Produktionsausfall

  • Hallo zusammen, ich habe eine Frage zum Thema Kollektiv oder Individualrecht. Letzte Woche ist in unserem Betrieb durch einen verunreinigten Rohstoff die Produktion ausgefallen. Eine Woche stillstand kostet das Unternehmen natürlich viel Geld aber dennoch ist es ja nicht das Verschulden der Arbeiter. Wir vom BR und auch die Belegschaft sind der Meinung, hier zählt das Arbeitgeberrisiko, der Arbeitgeber will dafür aber unser Stundenkonto nutzen, also Überstunden abziehen Bzw. Minusstunden. Die Kollegen der Frühschicht wurden Montag noch für Reinigungsarbeiten eingesetzt, die Spätschicht wurde ca.2 Stunden vor Schichtbeginn abgesagt.

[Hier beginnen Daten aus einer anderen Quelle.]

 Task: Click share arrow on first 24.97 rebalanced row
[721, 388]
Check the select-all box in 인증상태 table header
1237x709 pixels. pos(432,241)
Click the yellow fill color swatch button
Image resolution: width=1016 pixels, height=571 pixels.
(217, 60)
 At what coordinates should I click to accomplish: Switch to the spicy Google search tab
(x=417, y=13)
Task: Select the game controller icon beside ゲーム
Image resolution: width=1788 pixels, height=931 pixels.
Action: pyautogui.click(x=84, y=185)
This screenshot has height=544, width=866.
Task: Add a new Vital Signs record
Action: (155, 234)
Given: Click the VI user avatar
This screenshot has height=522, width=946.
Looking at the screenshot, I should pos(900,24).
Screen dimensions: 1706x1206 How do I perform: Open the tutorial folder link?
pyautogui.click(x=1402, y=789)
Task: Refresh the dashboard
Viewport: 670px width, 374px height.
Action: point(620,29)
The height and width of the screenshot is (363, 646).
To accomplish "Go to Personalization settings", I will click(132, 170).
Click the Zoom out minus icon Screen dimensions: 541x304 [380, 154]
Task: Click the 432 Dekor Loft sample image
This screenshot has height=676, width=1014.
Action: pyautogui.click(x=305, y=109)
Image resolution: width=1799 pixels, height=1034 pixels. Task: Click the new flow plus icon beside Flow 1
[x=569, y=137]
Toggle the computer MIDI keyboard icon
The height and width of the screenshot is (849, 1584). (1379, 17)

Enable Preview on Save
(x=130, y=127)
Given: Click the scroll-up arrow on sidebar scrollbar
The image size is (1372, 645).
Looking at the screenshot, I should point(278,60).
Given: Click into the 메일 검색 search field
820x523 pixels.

    Dann wurde von einem zum anderen Tag entschieden, ob wieder angefahren werden kann oder nicht. Also die Frühschicht wurde Nachmittags am Vortag abgesagt und die Spätschicht vormittags am aktuellen Tag.

    Jetzt meine Frage, da es eine ganze Abteilung betrifft mit ca. 40 Kollegen, geht es dann um Kollektivrecht oder Individualrecht? Und natürlich, wer ist im Recht?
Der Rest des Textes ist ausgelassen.